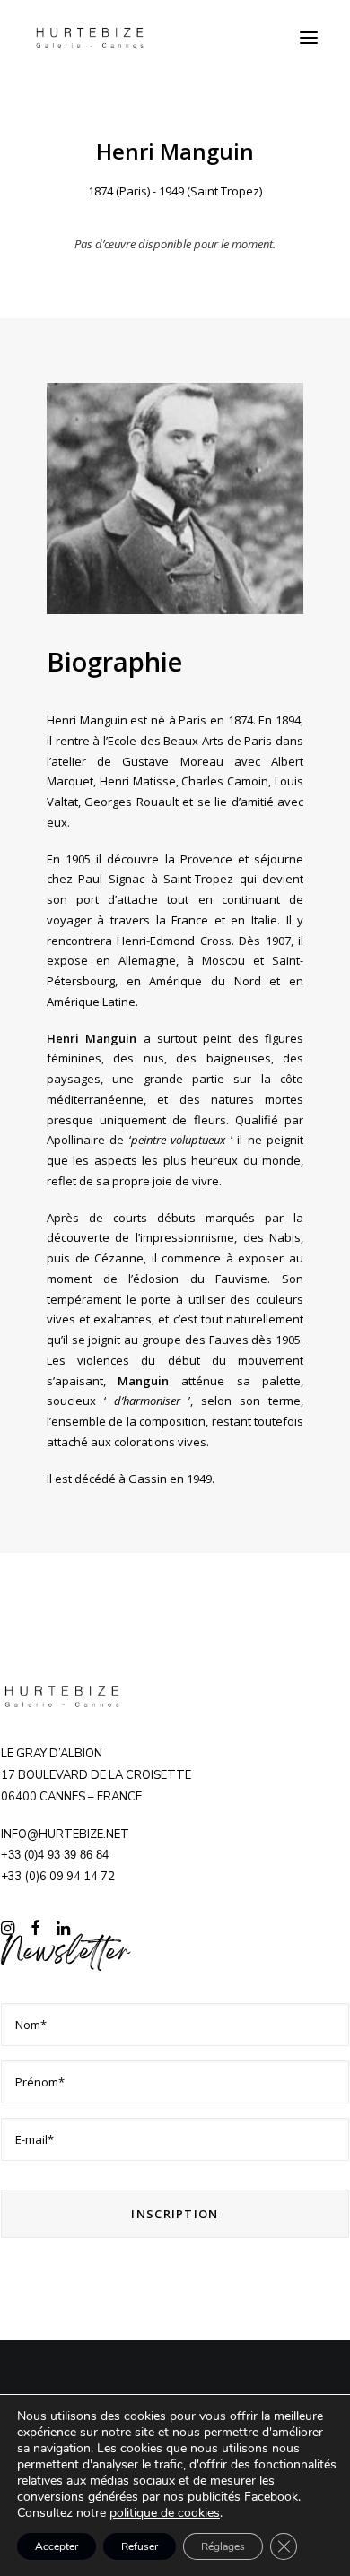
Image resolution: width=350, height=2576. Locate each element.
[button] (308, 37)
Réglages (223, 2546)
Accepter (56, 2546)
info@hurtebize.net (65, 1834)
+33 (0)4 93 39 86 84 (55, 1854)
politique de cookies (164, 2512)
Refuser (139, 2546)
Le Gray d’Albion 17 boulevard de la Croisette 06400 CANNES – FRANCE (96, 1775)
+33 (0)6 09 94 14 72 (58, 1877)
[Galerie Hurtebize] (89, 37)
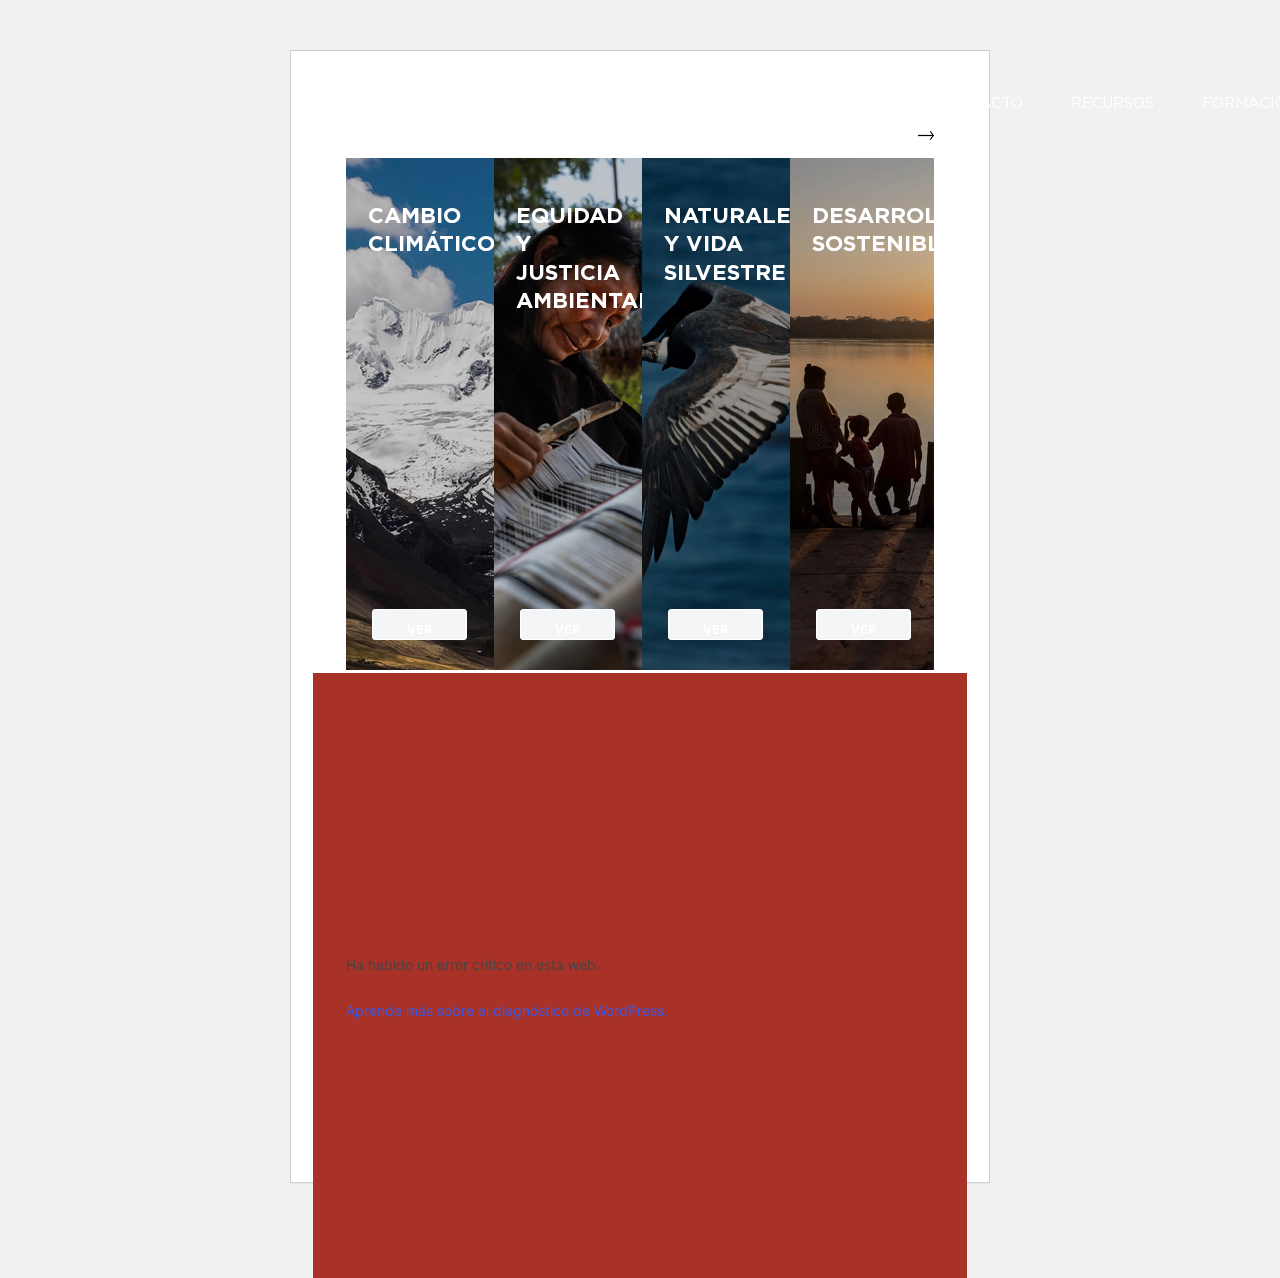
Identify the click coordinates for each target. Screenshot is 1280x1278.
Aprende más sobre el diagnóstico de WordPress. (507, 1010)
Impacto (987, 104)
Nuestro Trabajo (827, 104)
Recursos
※
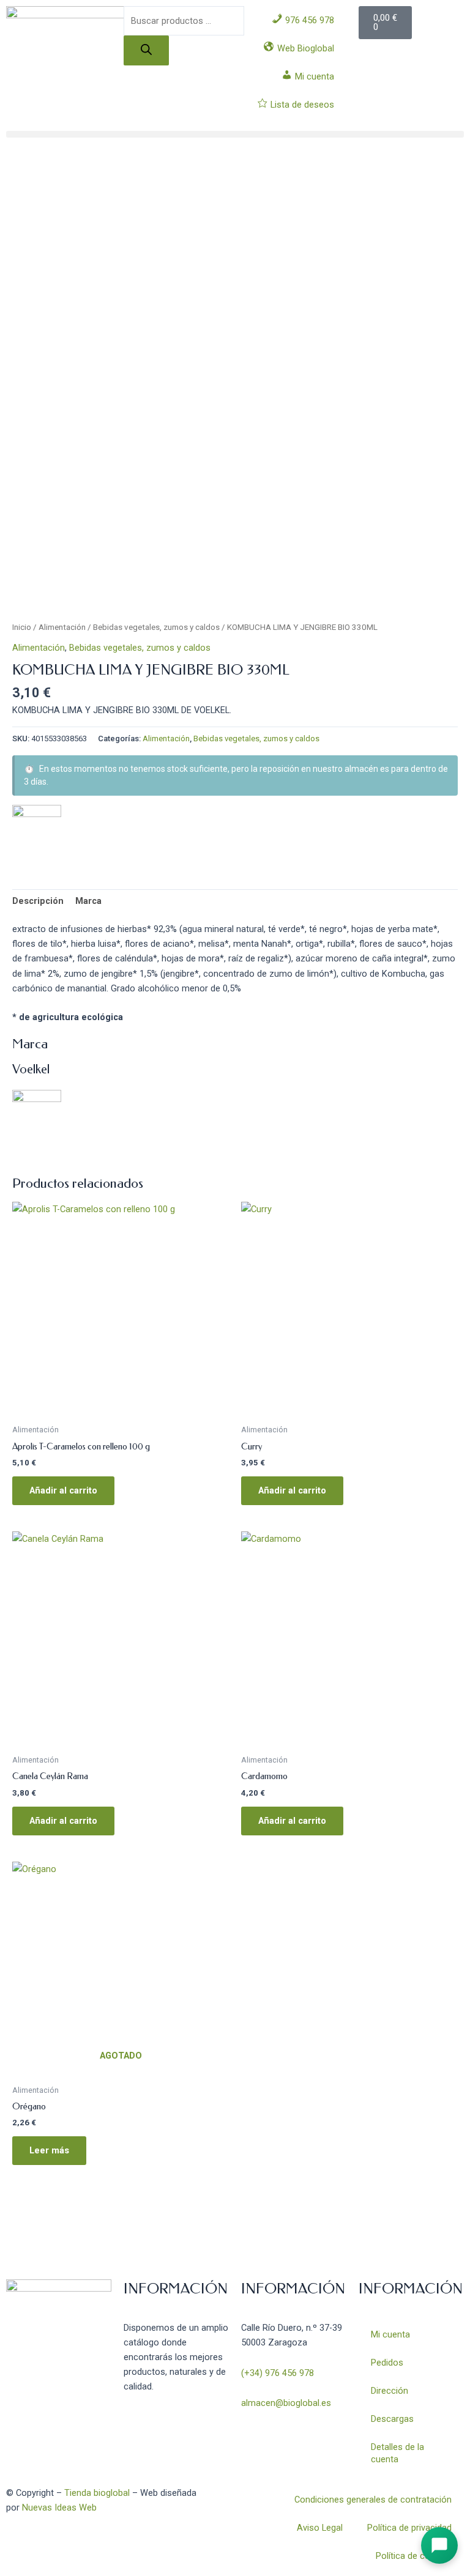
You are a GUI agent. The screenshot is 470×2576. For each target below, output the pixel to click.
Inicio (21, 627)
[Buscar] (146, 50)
※
**What the exercise asks:**
Determine how many lines of the entries contain the string "target", and reply with nothing but the number.

**Response:**
2